**Tasks to complete:**
**1)** From the landmines article below, transcribe the part that opens with the words containing "Photo gallery" and closes with "around the object.".
**2)** Answer these questions using the landmines article below.
(a) In what town was the mine risk education session held?
(b) What is the name of the deminer who watches over the digging?
(c) What did he say the object looked like?
------ Source document ------
Real lives

Real lives

Photo gallery


Landmines – The easily forgotten memory of Sudan’s civil war

Children look at a brochure on landmines and unexploded ordinances(UXOs)during a mine risk education session in Malakal, Southern Sudan
© UNICEF/2008/Giacomo
Children look at a brochure on landmines and unexploded ordinances(UXOs)during a mine risk education session in Malakal, Southern Sudan

GUMBO, Southern Sudan, May 2010 – The head of a cylinder-shaped structure, a relic of war, is jutting out of Mrs. Kuir’s backyard vegetable patch. Deminer Deng Nyok watches over as a colleague carefully digs rain-softened earth out from around the object.
 “It looks like an anti-tank rocket,” Nyok says. He is right. An hour later the whole weapon is exposed, broken and twisted at the bottom, covered in thick rust. Leaked chemicals in the soil formed a ring of white stuff around it. “It probably never exploded, there was maybe something wrong with the fuse,” he adds. He’s a munitions man but there’s also more than a hint of the archeologist about him.
------ Source information ------
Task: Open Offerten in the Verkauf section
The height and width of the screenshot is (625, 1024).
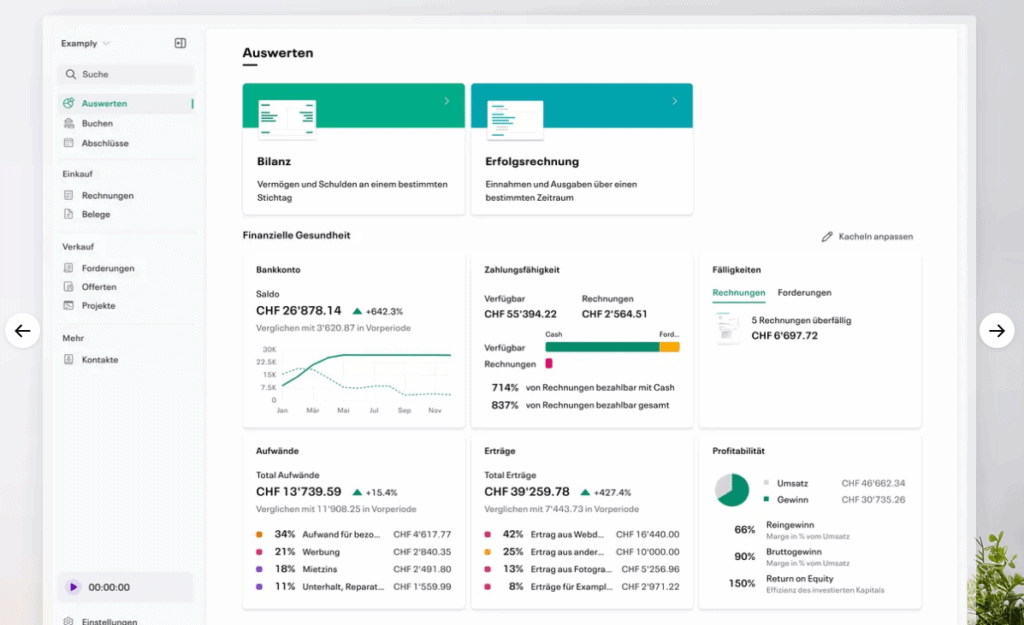Action: point(98,287)
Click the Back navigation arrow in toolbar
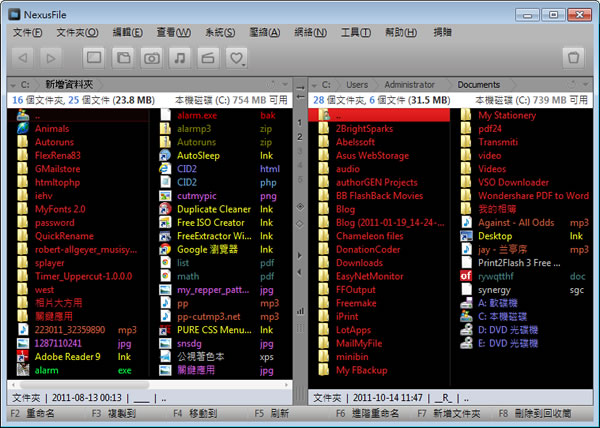The image size is (600, 428). point(23,59)
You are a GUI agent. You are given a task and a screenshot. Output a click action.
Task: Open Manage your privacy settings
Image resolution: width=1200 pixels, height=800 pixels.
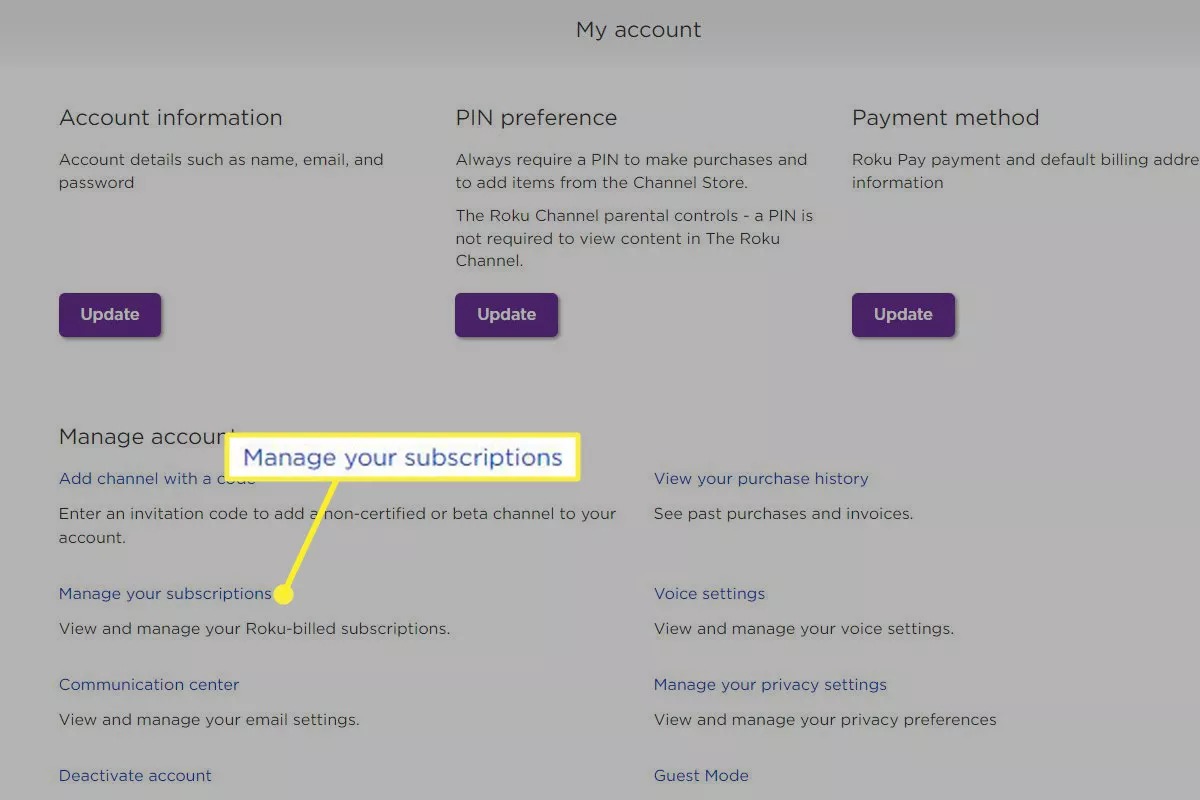(770, 685)
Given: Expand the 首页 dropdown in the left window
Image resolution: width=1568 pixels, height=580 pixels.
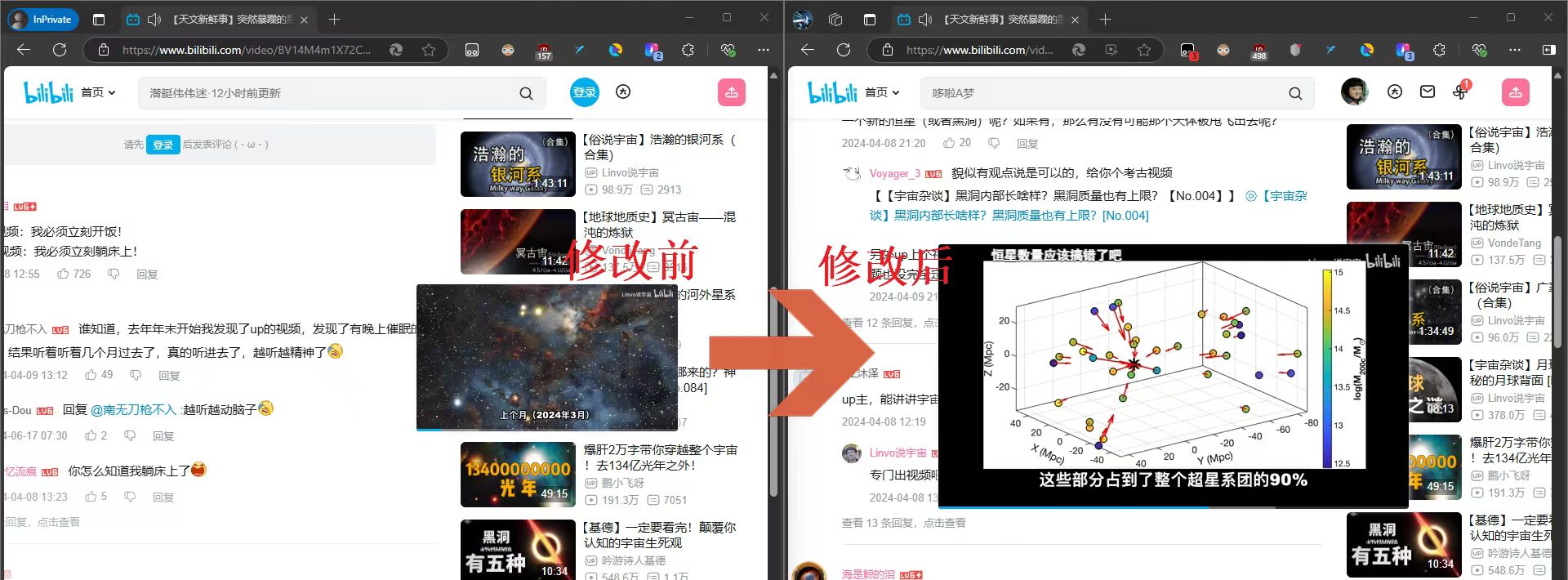Looking at the screenshot, I should point(98,93).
------
**Problem solutions:**
**1)**
Photo gallery


Landmines – The easily forgotten memory of Sudan’s civil war

Children look at a brochure on landmines and unexploded ordinances(UXOs)during a mine risk education session in Malakal, Southern Sudan
© UNICEF/2008/Giacomo
Children look at a brochure on landmines and unexploded ordinances(UXOs)during a mine risk education session in Malakal, Southern Sudan

GUMBO, Southern Sudan, May 2010 – The head of a cylinder-shaped structure, a relic of war, is jutting out of Mrs. Kuir’s backyard vegetable patch. Deminer Deng Nyok watches over as a colleague carefully digs rain-softened earth out from around the object.

**2)**
(a) Malakal, Southern Sudan
(b) Deng Nyok
(c) An anti-tank rocket